___ Document text ___

Part of our duty as educators is to find a way to make the material we have to teach interesting to students so that they want to learn about it. There are many methods and no one method will work in every situation with every student. However, I discovered a lesson by Angela Cunningham (@kyteacher) that I thought would work well in many subjects. The idea is historical Facebook pages. Her original idea can be found here.

Facebook is blocked here, as it is in many schools. However, close to 90% of students at my school have either a Facebook or a MySpace page; many have both. The hope is that by tying biographical research to something that they like to do, they will get more invested in the assignment than they would if it was a simple biography research paper.

I modified Angela’s lesson some. She used Google Sites; my teachers are familiar with Microsoft Publisher, so I designed my template there. It is actually fairly simple to do. I just took screenshots of Facebook at home, added them to Publisher, and added spaces for students to add information and pictures. Here is a picture of what my template looks like:

There are some basic requirements that we tailor to each specific class.

  1. A profile picture
  2. You need status updates that reflect what was going on in [place] during [time period]
  3. At least 6 people the historical figure would be friends with in the “Friends Online” section
  4. Basic biographical info in the “Information” section
  5. At least 3 Facebook-style groups that your figure would belong to.
  6. Suggestions of 3 people in that your figure might have something in common with in “Suggestions.” (For example, an English teacher asked people who wrote in a similar style and a history teacher asked for people with similar political views.)
  7. At least 2 advertisements of products from the time period in the “Sponsored” sections.
  8. At least 1 important event going on at the time in the “Events” section.
  9. Language can also be modified. The English teacher required period appropriate language and the Spanish teacher is considering having her Spanish 4 class do it in Spanish.

In the last week, I have done this project with a Spanish teacher, a world history teacher, and an English teacher. The history teacher focused on totalitarian leaders during World War II – see details here. The English teacher focused on Realist authors – see details here. The Spanish teacher focused on Cuban revolutionary figures – see details here. Next week, an English teacher wants to do it with English Romantic poets and a US history teacher wants to do it with important figures from the 1960s.

___ Given records ___

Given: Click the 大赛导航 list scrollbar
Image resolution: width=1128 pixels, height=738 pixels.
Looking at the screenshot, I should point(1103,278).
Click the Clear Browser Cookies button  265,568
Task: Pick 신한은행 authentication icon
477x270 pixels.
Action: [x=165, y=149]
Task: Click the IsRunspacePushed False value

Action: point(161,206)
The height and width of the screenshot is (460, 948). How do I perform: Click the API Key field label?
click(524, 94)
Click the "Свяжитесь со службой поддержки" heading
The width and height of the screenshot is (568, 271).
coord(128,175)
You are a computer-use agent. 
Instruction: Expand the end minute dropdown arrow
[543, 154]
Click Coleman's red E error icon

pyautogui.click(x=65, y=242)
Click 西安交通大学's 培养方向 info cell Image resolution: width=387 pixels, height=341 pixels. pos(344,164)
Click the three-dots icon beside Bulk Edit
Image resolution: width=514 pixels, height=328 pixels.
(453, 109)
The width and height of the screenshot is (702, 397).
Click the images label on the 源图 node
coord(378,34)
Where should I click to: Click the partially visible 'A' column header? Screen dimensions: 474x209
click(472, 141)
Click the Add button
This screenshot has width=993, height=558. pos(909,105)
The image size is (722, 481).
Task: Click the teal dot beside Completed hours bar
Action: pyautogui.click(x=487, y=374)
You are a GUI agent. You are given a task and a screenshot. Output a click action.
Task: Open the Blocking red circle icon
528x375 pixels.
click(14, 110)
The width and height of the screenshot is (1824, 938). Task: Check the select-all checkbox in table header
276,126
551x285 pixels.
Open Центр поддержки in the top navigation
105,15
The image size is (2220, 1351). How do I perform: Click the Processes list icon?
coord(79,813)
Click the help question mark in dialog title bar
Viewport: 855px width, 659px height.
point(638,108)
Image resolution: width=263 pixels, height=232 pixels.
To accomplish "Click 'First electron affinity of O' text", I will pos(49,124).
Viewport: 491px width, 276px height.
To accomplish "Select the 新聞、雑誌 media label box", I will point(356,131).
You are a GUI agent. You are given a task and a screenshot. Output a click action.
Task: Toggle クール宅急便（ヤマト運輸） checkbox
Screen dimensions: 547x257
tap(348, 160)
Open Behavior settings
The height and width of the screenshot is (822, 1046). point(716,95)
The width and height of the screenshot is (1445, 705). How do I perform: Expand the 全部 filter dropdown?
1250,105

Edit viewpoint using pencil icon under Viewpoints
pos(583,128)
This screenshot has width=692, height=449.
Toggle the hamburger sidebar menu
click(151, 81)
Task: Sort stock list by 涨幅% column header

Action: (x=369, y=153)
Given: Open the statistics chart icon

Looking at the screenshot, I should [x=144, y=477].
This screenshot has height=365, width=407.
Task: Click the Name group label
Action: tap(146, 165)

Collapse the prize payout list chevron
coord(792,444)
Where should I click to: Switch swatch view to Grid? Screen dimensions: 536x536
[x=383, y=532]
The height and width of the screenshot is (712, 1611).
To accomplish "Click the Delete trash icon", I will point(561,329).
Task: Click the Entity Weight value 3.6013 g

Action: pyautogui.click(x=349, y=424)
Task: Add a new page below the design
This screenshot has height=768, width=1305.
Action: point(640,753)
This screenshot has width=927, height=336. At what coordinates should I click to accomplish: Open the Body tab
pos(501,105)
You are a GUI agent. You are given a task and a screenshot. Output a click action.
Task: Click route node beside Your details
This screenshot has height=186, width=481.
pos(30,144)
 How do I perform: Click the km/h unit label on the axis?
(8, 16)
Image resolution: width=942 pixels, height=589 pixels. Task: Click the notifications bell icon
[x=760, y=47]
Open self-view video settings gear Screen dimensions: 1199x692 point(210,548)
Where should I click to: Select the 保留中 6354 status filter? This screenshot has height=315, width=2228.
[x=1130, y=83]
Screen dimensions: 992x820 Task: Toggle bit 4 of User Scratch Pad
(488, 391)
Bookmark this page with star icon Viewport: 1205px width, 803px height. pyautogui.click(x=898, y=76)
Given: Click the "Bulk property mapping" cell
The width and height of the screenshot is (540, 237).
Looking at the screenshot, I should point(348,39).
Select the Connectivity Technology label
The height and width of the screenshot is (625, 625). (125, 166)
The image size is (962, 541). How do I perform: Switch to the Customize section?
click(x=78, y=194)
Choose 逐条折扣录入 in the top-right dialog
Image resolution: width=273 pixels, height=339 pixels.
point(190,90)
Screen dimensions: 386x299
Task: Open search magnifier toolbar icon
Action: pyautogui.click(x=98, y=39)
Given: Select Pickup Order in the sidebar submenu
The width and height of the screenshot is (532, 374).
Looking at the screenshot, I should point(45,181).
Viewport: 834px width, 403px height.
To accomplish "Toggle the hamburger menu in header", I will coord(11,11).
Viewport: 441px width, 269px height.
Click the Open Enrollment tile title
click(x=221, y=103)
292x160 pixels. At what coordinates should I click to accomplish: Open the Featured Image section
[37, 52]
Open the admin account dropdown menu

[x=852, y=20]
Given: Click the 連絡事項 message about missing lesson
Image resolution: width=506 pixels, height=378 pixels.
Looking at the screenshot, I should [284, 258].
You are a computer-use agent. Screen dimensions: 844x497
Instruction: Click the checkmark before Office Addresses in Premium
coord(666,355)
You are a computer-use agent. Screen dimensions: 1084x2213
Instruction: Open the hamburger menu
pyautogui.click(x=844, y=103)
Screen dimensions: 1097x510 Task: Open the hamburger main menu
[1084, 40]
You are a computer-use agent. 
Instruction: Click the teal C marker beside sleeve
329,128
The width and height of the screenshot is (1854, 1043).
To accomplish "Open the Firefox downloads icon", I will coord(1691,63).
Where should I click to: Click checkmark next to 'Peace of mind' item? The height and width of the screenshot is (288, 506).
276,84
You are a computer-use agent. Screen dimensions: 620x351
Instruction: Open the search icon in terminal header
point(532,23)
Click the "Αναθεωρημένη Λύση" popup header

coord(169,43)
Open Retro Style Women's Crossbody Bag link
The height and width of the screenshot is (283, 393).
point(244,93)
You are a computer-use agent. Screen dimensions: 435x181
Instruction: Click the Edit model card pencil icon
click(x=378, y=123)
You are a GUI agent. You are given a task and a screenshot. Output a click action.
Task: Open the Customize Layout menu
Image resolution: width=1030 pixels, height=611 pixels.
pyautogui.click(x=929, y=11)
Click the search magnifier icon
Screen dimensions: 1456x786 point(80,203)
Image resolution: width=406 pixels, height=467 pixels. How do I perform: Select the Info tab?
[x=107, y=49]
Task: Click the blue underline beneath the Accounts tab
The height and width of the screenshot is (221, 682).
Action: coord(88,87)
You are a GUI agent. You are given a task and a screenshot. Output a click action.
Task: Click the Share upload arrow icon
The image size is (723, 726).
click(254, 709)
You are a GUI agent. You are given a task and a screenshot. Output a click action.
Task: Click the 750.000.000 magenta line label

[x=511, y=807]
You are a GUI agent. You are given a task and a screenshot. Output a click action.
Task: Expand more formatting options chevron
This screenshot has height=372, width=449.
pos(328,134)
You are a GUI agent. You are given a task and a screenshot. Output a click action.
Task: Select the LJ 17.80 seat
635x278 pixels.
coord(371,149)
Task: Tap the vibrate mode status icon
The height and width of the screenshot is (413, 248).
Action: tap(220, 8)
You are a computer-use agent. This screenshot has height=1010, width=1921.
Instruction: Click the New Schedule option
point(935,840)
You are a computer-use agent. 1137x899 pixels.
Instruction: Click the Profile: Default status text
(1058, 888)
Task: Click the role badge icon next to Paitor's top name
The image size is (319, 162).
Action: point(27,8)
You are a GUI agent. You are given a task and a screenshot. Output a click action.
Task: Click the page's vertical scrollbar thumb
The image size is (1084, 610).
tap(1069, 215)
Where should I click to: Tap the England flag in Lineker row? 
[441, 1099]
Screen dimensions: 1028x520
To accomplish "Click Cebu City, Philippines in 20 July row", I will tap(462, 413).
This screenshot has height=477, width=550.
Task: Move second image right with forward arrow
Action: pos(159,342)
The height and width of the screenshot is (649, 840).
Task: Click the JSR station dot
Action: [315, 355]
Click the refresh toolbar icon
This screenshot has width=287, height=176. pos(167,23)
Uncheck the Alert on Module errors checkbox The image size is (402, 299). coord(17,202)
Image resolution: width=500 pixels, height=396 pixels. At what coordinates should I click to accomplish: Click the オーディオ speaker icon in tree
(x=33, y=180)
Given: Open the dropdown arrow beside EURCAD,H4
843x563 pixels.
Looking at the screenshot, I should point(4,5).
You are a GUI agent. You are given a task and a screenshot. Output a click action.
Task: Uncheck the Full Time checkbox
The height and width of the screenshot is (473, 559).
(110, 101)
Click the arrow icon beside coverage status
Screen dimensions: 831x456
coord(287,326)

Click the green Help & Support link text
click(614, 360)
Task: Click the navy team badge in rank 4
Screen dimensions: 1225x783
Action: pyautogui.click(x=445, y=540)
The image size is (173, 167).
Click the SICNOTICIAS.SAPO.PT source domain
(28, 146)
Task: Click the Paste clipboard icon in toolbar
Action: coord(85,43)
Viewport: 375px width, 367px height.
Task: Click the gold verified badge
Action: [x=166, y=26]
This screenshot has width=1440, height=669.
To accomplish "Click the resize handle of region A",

___

_Task set_.
- 1) Answer these questions from the post about historical Facebook pages:
(a) In what program did the author design the template?
(b) About what share of students at the author's school have a Facebook or MySpace page?
(c) What group of figures did the Spanish teacher's class focus on?
- 2) Based on the post about historical Facebook pages, is each statement true? Answer yes or no, and quote the words that settle it.
(a) Angela Cunningham built her version of the lesson with Google Sites.
(b) Students can reach Facebook at the author's school.
(c) The page must include at least two advertisements for products from the time period.
- 3) Reproduce the post about historical Facebook pages from "Facebook is blocked" up to and including "each specific class.".
Rely only on the post about historical Facebook pages for your answers.

_Outputs for the tasks_.
- 1)
(a) Microsoft Publisher
(b) Close to 90%
(c) Cuban revolutionary figures

- 2)
(a) Yes: "She used Google Sites"
(b) No: "Facebook is blocked here, as it is in many schools."
(c) Yes: "At least 2 advertisements of products from the time period in the “Sponsored” sections."

- 3)
Facebook is blocked here, as it is in many schools. However, close to 90% of students at my school have either a Facebook or a MySpace page; many have both. The hope is that by tying biographical research to something that they like to do, they will get more invested in the assignment than they would if it was a simple biography research paper.

I modified Angela’s lesson some. She used Google Sites; my teachers are familiar with Microsoft Publisher, so I designed my template there. It is actually fairly simple to do. I just took screenshots of Facebook at home, added them to Publisher, and added spaces for students to add information and pictures. Here is a picture of what my template looks like:

There are some basic requirements that we tailor to each specific class.